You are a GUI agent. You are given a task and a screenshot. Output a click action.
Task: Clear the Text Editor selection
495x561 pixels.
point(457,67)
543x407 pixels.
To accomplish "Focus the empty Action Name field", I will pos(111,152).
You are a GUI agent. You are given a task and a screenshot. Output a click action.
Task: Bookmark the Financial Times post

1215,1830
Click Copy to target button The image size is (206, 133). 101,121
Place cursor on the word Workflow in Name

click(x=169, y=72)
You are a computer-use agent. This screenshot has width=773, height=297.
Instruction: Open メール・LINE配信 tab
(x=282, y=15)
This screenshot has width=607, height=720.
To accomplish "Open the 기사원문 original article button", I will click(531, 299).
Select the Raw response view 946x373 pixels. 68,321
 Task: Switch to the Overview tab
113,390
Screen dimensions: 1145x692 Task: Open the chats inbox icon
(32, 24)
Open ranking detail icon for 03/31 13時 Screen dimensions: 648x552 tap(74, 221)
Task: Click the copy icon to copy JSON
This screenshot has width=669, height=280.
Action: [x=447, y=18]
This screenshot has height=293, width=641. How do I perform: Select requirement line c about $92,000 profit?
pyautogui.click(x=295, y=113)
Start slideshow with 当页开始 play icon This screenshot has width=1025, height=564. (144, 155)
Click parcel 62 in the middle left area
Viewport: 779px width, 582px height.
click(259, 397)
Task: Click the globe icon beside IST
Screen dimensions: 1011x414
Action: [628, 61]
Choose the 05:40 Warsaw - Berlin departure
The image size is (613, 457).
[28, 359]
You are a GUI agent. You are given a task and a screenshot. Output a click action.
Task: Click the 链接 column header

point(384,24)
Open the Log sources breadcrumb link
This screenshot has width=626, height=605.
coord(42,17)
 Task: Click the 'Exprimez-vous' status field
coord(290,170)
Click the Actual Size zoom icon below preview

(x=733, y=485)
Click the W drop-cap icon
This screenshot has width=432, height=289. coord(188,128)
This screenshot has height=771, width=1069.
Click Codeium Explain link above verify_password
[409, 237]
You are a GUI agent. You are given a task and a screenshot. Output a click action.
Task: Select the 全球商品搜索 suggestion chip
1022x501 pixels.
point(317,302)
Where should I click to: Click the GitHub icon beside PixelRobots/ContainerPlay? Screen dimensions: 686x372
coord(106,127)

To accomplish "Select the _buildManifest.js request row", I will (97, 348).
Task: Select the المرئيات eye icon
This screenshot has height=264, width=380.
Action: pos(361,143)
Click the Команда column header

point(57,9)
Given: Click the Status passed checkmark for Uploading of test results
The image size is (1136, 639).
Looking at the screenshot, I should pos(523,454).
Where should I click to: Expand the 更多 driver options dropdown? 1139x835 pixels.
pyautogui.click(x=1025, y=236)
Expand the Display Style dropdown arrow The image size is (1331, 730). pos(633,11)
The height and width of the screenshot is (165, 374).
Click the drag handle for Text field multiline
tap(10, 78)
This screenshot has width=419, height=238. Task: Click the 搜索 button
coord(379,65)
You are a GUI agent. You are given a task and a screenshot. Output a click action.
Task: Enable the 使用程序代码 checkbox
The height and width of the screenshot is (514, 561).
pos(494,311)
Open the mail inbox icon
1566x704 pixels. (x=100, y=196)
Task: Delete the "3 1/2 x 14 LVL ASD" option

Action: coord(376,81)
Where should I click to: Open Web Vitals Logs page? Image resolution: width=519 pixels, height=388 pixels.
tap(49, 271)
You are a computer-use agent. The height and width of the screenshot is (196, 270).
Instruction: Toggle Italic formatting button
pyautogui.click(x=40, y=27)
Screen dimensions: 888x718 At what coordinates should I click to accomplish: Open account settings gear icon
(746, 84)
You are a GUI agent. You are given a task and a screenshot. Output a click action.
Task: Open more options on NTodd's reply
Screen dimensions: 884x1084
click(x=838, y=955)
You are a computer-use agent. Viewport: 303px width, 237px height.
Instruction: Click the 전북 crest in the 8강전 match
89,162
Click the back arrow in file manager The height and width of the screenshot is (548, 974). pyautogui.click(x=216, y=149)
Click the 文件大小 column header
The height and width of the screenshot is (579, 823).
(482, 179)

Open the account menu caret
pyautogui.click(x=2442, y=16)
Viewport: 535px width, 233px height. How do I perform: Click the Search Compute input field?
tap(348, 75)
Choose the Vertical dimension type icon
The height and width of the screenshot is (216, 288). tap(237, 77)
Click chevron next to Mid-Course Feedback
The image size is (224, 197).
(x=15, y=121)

*Directions for this task*. Find how many lines of the material carry the string "will". Only the number should be in the answer.

*Answer to the exercise*. 3